Leslie Van Houten stabbed my stepmother 14 times. California can’t parole her | Opinion

In California, parole for violent offenders has become increasingly focused on the concept of rehabilitation and the possibility that a violent offender may return to society and contribute in a positive way.

Evidently, the law applies to everyone equally — at least in theory, no matter the severity of the crimes or the havoc wreaked on society, such as when followers of Charles Manson murdered nine people starting in 1969. The victims included my father Leno LaBianca and his wife Rosemary — my stepmother.

Opinion

Surviving perpetrators of such crimes have a chance of parole regardless of the unspeakable details of their actions. At the end of May, for example, a California Appeals Court said that Leslie Van Houten – the Manson family follower who helped kill my father and stepmother - should be paroled. Their ruling overturned Gov. Gavin Newsom’s 2020 decision to deny parole for Van Houten, who was convicted of stabbing my stepmother 14 times.

◆ **Exercise aim**:
Copy the opinion piece on Leslie Van Houten's parole between "Surviving perpetrators of" and "stabbing my stepmother 14 times.", inclusive, changing "unspeakable" to "horrific".

◆ **Material provided**:
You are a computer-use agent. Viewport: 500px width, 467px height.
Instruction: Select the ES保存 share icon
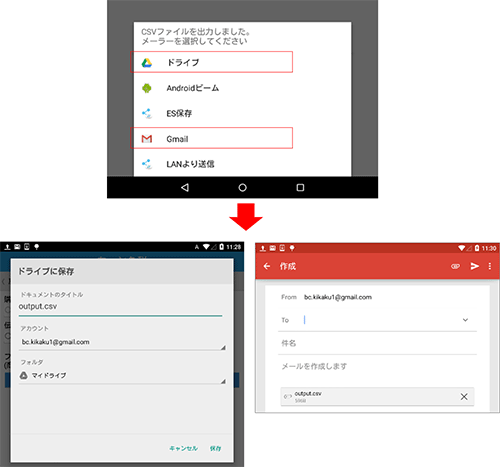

◆ **Solution below**:
Surviving perpetrators of such crimes have a chance of parole regardless of the horrific details of their actions. At the end of May, for example, a California Appeals Court said that Leslie Van Houten – the Manson family follower who helped kill my father and stepmother - should be paroled. Their ruling overturned Gov. Gavin Newsom’s 2020 decision to deny parole for Van Houten, who was convicted of stabbing my stepmother 14 times.